RideAnalytics ETL Pipeline of Uber Data Insights

Overview

RideAnalytics is an ETL (Extract, Transform, Load) pipeline designed to process and analyze Uber ride data, providing valuable insights into various aspects of the uber data. This project aims to demonstrate the power of data engineering and analytics in the transportation domain.

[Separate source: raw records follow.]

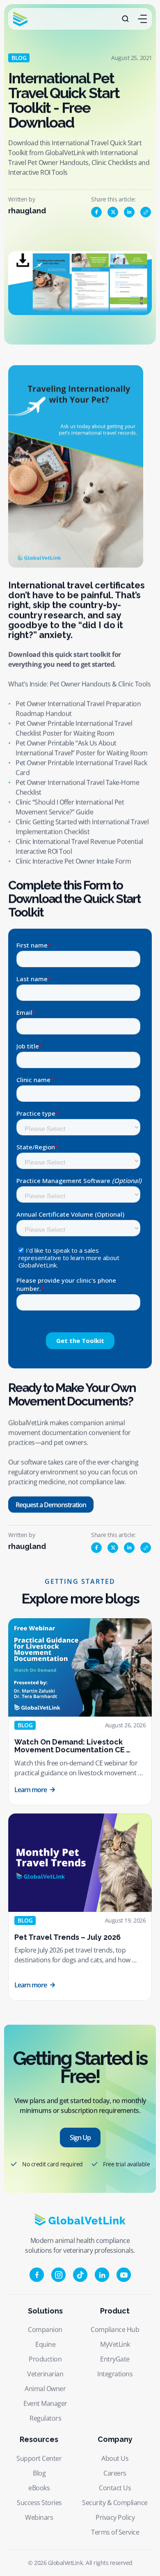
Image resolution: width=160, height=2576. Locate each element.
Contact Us (115, 2487)
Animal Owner (45, 2388)
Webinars (39, 2517)
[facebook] (96, 212)
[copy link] (145, 212)
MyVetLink (115, 2344)
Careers (114, 2473)
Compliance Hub (115, 2329)
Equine (45, 2344)
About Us (114, 2458)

The pipeline extracts raw ride data, transforms it into a structured format, and loads it into a data store where it can be easily analyzed and visualized.

Features

Data Extraction: Utilizes the Uber API to fetch ride data.
Data Transformation: Cleans, aggregates, and enriches the raw data for analysis.
Data Loading: Stores the processed data in a database or data warehouse.
Insights Generation: Provides a set of predefined queries or scripts to extract valuable insights.
Visualization: Creates visual representations of the data for better understanding.

Architecture

Technology Used

Programming Language - Python
Google Cloud Platform
- Google Storage
- Compute Instance
- BigQuery
- Looker Studio

Modern Data Pipeine Tool - https://www.mage.ai/

Contibute to this open source project - https://github.com/mage-ai/mage-ai

Installation

Clone the repository:

git clone https://github.com/yourusername/RideAnalytics-ETL-Pipeline-for-Uber-Data-Insights.git

Navigate to the project directory:

cd RideAnalytics-ETL-Pipeline-for-Uber-Data-Insights

Data Model

Uber Dashboard

Dashboard

Data Pipeline and Dashboard Setup Guide

This guide will walk you through setting up a data pipeline and creating a dashboard using various tools, including Google Cloud Platform, Mage AI, BigQuery, and Lookerstudio.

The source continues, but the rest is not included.